Exercise requirements
The data below calls for an exact copy.

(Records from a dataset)
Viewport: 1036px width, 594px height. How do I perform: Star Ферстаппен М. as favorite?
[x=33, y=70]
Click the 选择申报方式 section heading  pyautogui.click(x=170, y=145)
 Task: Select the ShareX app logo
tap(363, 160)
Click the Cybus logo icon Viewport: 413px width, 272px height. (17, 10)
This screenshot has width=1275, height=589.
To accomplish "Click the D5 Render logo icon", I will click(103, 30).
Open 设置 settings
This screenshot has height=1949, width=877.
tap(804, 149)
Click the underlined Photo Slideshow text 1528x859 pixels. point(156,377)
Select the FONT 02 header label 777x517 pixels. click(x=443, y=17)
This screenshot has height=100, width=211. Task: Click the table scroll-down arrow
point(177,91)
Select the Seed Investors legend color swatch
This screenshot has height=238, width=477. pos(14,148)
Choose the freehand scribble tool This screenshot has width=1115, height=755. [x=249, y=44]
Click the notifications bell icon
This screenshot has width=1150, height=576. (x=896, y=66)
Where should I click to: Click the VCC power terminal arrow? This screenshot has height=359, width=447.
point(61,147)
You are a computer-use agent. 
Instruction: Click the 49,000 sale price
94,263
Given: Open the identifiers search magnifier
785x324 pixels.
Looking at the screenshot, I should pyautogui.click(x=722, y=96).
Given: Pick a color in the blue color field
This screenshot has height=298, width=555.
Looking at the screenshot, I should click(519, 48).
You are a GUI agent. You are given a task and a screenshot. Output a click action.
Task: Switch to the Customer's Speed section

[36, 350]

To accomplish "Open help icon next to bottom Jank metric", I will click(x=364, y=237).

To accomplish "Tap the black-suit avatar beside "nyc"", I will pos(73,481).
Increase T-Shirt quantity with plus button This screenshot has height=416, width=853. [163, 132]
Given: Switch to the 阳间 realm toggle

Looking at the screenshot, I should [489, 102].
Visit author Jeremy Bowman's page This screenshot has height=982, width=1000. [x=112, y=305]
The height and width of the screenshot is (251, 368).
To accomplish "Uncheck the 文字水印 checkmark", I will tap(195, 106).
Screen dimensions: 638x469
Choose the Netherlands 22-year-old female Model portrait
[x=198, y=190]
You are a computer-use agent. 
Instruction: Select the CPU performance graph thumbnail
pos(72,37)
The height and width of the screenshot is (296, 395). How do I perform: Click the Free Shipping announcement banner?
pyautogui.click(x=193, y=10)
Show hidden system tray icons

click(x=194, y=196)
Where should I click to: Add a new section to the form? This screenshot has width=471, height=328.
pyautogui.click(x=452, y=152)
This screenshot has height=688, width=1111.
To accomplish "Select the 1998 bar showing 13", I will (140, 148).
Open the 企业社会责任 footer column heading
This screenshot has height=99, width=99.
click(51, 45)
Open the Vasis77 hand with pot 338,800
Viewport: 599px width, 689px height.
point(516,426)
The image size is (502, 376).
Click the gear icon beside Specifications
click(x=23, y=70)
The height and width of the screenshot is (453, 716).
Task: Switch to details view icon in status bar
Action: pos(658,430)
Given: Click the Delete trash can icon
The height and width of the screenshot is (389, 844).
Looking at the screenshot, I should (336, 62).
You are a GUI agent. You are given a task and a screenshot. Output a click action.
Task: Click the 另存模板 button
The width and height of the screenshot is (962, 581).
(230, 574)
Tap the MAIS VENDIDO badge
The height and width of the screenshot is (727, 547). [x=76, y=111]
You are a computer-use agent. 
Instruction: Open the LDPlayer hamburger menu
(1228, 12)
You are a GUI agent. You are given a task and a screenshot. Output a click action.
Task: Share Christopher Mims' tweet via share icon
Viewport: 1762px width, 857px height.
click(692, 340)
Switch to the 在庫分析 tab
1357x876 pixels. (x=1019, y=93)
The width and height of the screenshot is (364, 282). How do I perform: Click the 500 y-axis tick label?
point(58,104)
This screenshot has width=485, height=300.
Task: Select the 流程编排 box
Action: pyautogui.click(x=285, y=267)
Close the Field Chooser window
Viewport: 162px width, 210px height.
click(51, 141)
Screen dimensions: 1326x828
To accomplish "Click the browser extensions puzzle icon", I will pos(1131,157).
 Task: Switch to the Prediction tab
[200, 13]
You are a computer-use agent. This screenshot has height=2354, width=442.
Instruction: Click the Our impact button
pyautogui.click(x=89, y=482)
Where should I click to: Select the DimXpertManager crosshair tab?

Exercise result
Viewport: 1036px width, 594px height. How do I perform: Star Ферстаппен М. as favorite?
[x=33, y=70]
Click the 选择申报方式 section heading  pyautogui.click(x=170, y=145)
 Task: Select the ShareX app logo
tap(363, 160)
Click the Cybus logo icon Viewport: 413px width, 272px height. (17, 10)
This screenshot has width=1275, height=589.
To accomplish "Click the D5 Render logo icon", I will click(103, 30).
Open 设置 settings
This screenshot has height=1949, width=877.
tap(804, 149)
Click the underlined Photo Slideshow text 1528x859 pixels. point(156,377)
Select the FONT 02 header label 777x517 pixels. click(x=443, y=17)
This screenshot has height=100, width=211. Task: Click the table scroll-down arrow
point(177,91)
Select the Seed Investors legend color swatch
This screenshot has height=238, width=477. pos(14,148)
Choose the freehand scribble tool This screenshot has width=1115, height=755. [x=249, y=44]
Click the notifications bell icon
This screenshot has width=1150, height=576. (x=896, y=66)
Where should I click to: Click the VCC power terminal arrow? This screenshot has height=359, width=447.
point(61,147)
You are a computer-use agent. 
Instruction: Click the 49,000 sale price
94,263
Given: Open the identifiers search magnifier
785x324 pixels.
Looking at the screenshot, I should pyautogui.click(x=722, y=96).
Given: Pick a color in the blue color field
This screenshot has height=298, width=555.
Looking at the screenshot, I should click(519, 48).
You are a GUI agent. You are given a task and a screenshot. Output a click action.
Task: Switch to the Customer's Speed section

[36, 350]

To accomplish "Open help icon next to bottom Jank metric", I will click(x=364, y=237).

To accomplish "Tap the black-suit avatar beside "nyc"", I will pos(73,481).
Increase T-Shirt quantity with plus button This screenshot has height=416, width=853. [163, 132]
Given: Switch to the 阳间 realm toggle

Looking at the screenshot, I should [489, 102].
Visit author Jeremy Bowman's page This screenshot has height=982, width=1000. [x=112, y=305]
The height and width of the screenshot is (251, 368).
To accomplish "Uncheck the 文字水印 checkmark", I will tap(195, 106).
Screen dimensions: 638x469
Choose the Netherlands 22-year-old female Model portrait
[x=198, y=190]
You are a computer-use agent. 
Instruction: Select the CPU performance graph thumbnail
pos(72,37)
The height and width of the screenshot is (296, 395). How do I perform: Click the Free Shipping announcement banner?
pyautogui.click(x=193, y=10)
Show hidden system tray icons

click(x=194, y=196)
Where should I click to: Add a new section to the form? This screenshot has width=471, height=328.
pyautogui.click(x=452, y=152)
This screenshot has height=688, width=1111.
To accomplish "Select the 1998 bar showing 13", I will (140, 148).
Open the 企业社会责任 footer column heading
This screenshot has height=99, width=99.
click(51, 45)
Open the Vasis77 hand with pot 338,800
Viewport: 599px width, 689px height.
point(516,426)
The image size is (502, 376).
Click the gear icon beside Specifications
click(x=23, y=70)
The height and width of the screenshot is (453, 716).
Task: Switch to details view icon in status bar
Action: pos(658,430)
Given: Click the Delete trash can icon
The height and width of the screenshot is (389, 844).
Looking at the screenshot, I should (336, 62).
You are a GUI agent. You are given a task and a screenshot. Output a click action.
Task: Click the 另存模板 button
The width and height of the screenshot is (962, 581).
(230, 574)
Tap the MAIS VENDIDO badge
The height and width of the screenshot is (727, 547). [x=76, y=111]
You are a computer-use agent. 
Instruction: Open the LDPlayer hamburger menu
(1228, 12)
You are a GUI agent. You are given a task and a screenshot. Output a click action.
Task: Share Christopher Mims' tweet via share icon
Viewport: 1762px width, 857px height.
click(692, 340)
Switch to the 在庫分析 tab
1357x876 pixels. (x=1019, y=93)
The width and height of the screenshot is (364, 282). How do I perform: Click the 500 y-axis tick label?
point(58,104)
This screenshot has width=485, height=300.
Task: Select the 流程编排 box
Action: pyautogui.click(x=285, y=267)
Close the Field Chooser window
Viewport: 162px width, 210px height.
click(51, 141)
Screen dimensions: 1326x828
To accomplish "Click the browser extensions puzzle icon", I will pos(1131,157).
 Task: Switch to the Prediction tab
[200, 13]
You are a computer-use agent. This screenshot has height=2354, width=442.
Instruction: Click the Our impact button
pyautogui.click(x=89, y=482)
Where should I click to: Select the DimXpertManager crosshair tab?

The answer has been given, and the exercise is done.